/terraform-icp-aws

This Terraform configurations uses the AWS provider to provision virtual machines on AWS to prepare VMs and deploy IBM Cloud Private on them. This Terraform template automates best practices learned from installing ICP on AWS at numerous client sites in production.

Primary LanguageHCL

Terraform Highly Available ICP Deployment on AWS

This Terraform configurations uses the AWS provider to provision virtual machines on AWS to prepare VMs and deploy IBM Cloud Private on them. This Terraform template automates best practices learned from installing ICP on AWS at numerous client sites in production.

This template (on the master branch) provisions a highly-available cluster with ICP 3.1.2 Enterprise Edition. The template uses the terraform-module-icp-deploy sub module to install the cluster once the infrastructure has been prepared.

Infrastructure Architecture

The following diagram outlines the infrastructure architecture.

Infrastructure Architecture

In a single availability zone, we divide the network into a public subnet which is directly connected to the internet, and a private subnet that can reach the internet through the NAT gateway:

Single Availability Zone Infrastructure

Terraform Automation

Prerequisites

  1. To use Terraform automation, download the Terraform binaries here.

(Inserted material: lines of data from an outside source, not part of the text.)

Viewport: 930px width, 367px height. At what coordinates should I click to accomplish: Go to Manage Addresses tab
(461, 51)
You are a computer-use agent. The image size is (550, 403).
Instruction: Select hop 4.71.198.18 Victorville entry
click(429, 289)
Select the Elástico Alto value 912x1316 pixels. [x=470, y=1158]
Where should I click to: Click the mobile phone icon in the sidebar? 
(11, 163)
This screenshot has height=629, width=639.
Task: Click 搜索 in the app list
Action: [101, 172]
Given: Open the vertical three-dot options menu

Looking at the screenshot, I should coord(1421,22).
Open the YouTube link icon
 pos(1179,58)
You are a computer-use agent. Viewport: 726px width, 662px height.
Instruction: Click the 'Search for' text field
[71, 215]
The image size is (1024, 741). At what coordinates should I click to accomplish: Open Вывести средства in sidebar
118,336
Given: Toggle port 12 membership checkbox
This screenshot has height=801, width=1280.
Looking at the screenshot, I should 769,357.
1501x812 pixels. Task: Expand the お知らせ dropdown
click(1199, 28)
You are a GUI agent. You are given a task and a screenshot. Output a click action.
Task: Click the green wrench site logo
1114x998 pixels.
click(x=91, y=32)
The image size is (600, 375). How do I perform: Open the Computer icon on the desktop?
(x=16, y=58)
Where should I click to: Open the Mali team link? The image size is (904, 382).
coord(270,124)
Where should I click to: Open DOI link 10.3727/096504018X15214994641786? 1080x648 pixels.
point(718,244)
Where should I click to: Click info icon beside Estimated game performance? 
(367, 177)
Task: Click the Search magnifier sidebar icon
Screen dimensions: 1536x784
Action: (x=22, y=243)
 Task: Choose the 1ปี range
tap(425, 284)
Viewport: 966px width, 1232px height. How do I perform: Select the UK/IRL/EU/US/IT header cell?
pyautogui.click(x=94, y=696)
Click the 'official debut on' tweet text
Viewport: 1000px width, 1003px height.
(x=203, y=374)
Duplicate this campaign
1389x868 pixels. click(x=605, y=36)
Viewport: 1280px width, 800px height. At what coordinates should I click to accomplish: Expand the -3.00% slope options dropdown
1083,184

    On MacOS, you can acquire it using homebrew using this command:

    brew install terraform
  2. Create an S3 bucket in the same region that the ICP cluster will be created and upload the ICP binaries. Make note of the bucket name. You can use the AWS CLI to do this.

For ICP 3.1.2-EE, you will need to copy the following:

  • the ICP binary package tarball (ibm-cloud-private-x86_64-3.1.2.tar)
  • ICP Docker package (icp-docker-18.03.1_x86_64)
  1. Create a file, terraform.tfvars containing the values for the following:
name required value
aws_region no AWS region that the VPC will be created in. By default, uses us-east-2. Note that for an HA installation, the AWS selected region should have at least 3 availability zones.
azs no AWS Availability Zones that the VPC will be created in, e.g. [ "a", "b", "c"] to install in three availability zones. By default, uses ["a", "b", "c"]. Note that the AWS selected region should have at least 3 availability zones for high availability. Setting to a single availability zone will disable high availability and not provision EFS, in this case, reduce the number of master and proxy nodes to 1.
key_name yes AWS keypair name to assign to instances
ami no Base AMI to use for all EC2 instances. For PoC and tests you can insert ubuntu or rhel and latest version of RHEL 7.5 or Ubuntu 16.04 will be searched
docker_package_location no S3 URL of the ICP docker package for RHEL (e.g. s3://<bucket>/<filename>). Ubuntu will use docker-ce from the Docker apt repository. If Docker is already installed in the base AMI, this step will be skipped.
image_location no S3 URL of the ICP binary package (e.g. s3://<bucket>/ibm-cloud-private-x86_64-2.1.0.3.tar.gz). Can also be a local path, e.g. ./icp-install/ibm-cloud-private-x86_64-2.1.0.3.tar.gz; in this case the Terraform automation will create an S3 bucket and upload the binary package. If provided, the automation will download the binaries from S3 and perform a docker load on every instance. Note that it is faster to create an instance, install docker, perform the docker load, and convert to an AMI for use as a base instance for all node role types, as loading docker images takes around 20 minutes per EC2 instance. If the installer image is already on the EC2 instance, this step is skipped.
icp_inception_image no Name of the bootstrap installation image. By default it uses ibmcom/icp-inception-amd64:3.1.2-ee to indicate 3.1.2 EE, but this will vary in each release. You can also install ICP Community edition by specifying ibmcom/icp-inception-amd64:3.1.2 for example,
registry_server no URL of registry to pull ICP images from, instead of providing S3 bucket URI where binaries are stored.
registry_username no username to log in to registry server with
registry_password no password to log in to registry server with
existing_iam_master_instance_profile_name no If an IAM role is created beforehand, will assign the role with this name to all master node EC2 instances. See section on IAM roles for more information on the required policies. If blank, will attempt to create an IAM role.
existing_iam_node_instance_profile_name no If an IAM role is created beforehand, will assign the role with this name to all non-master EC2 cluster instances. See section on IAM roles for more information on the required policies. If blank, will attempt to create an IAM role.
user_provided_cert_dns no The DNS name in a user-provided TLS certificate, if provided

See Terraform documentation for the format of this file.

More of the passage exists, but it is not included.